Siegel and his colleagues may not have settled the debate. But they’ve certainly offered empirical evidence in support of both explanations.

“Both rational (risk-based) and behavioral explanations seem to be at work in creating the value premium,” Siegel says. “Some investors, indeed, seem to hold growth stocks as insurance. For other investors, whose human capital might be less at risk or who are older and hence have relatively less human capital, value stocks still offer a free lunch, especially to the extent that the higher return is due to behavioral explanations.”

Genetic predisposition

Beyond decoding the enigma of the value premium, Siegel, Cronqvist and Yu went further to understand what makes people fundamentally value or growth investors. What determines our investing “style?”

Again, the Swedish Twin Registry was a trove of insights.

By comparing the difference in financial behavior among the twins, Siegel and his colleagues have been able to identify a significant genetic component behind a number of financial behaviors—including saving, risk taking, real estate ownership and a litany of investing biases.

Investing style proved to be no different.

By comparing the portfolio similarity of identical twins (who share roughly 100 percent of their DNA) versus fraternal twins (who share 50 percent of their DNA, on average), they were able to discern a clear genetic component: as much as 27 percent of the variation in investing style is inherited. To a certain extent, we are born to be growth investors or value investors.

But what about the remaining 73 percent of this variation?

Impressionable years

Social psychologists have long pointed to the importance of (early) life experiences that shape an individual’s beliefs and behaviors.

Thinking about the different childhood environments of Benjamin Graham, the father of value investing, and T. Rowe Price, the father of growth investing, Siegel, Cronqvist, and Yu wondered if there was a link.

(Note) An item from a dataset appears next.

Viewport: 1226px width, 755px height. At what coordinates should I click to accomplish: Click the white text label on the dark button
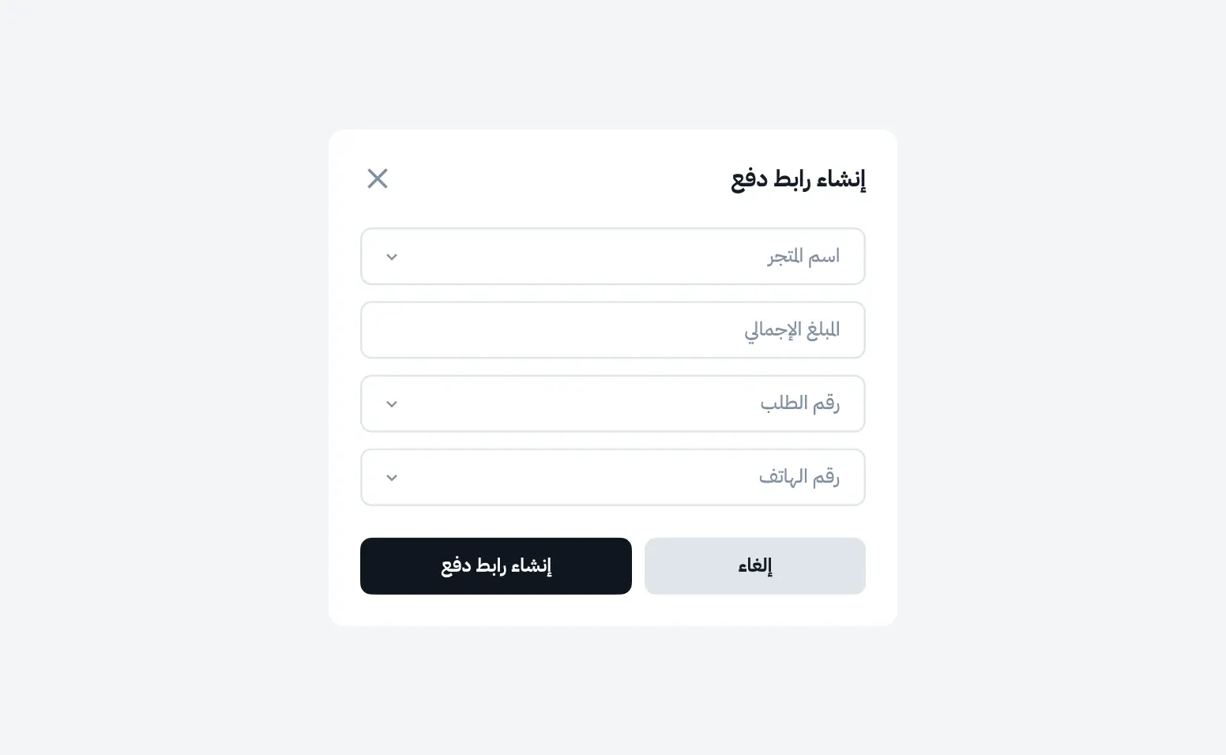tap(496, 566)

Graham grew up very poor, his father passing away unexpectedly when he was young and his mother losing the family’s savings in a stock market crash in 1907. Among his brothers, Graham was often tasked with “bargain hunting” at different grocery stores. By comparison, Price had a privileged upbringing, his father a medical doctor who served as a surgeon for a rapidly expanding railroad company, in a growth industry of its time.

Do such differences in early economic experiences contribute to differences in investment style later in life?

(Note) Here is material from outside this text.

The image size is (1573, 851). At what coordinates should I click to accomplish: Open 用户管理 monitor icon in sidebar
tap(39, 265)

“Our findings suggest that the harsher the economic experience during your younger days, the more cautious you tend to be as an investor,” Siegel says. “And the more favorable the economic experience, the more growth-oriented you tend to be. To some extent, we come to believe in value or growth.”

This belief comes from both microeconomic and macroeconomic experience.

On the micro side, there’s a correlation between family income and investing style. Rich kids tend to grow up with a greater tendency to seek growth stocks and poor kids tend to seek value.

On the macro side, people who experience robust GDP growth, especially early in their careers, tend to become growth investors. And people who experience weak GDP growth (such as during the Great Depression), especially during their young adulthood, tend toward the stability of value over the volatility of growth.

Value versus Growth Investing: Why Do Different Investors Have Different Styles?” was published in the August 2015 Journal of Financial Economics.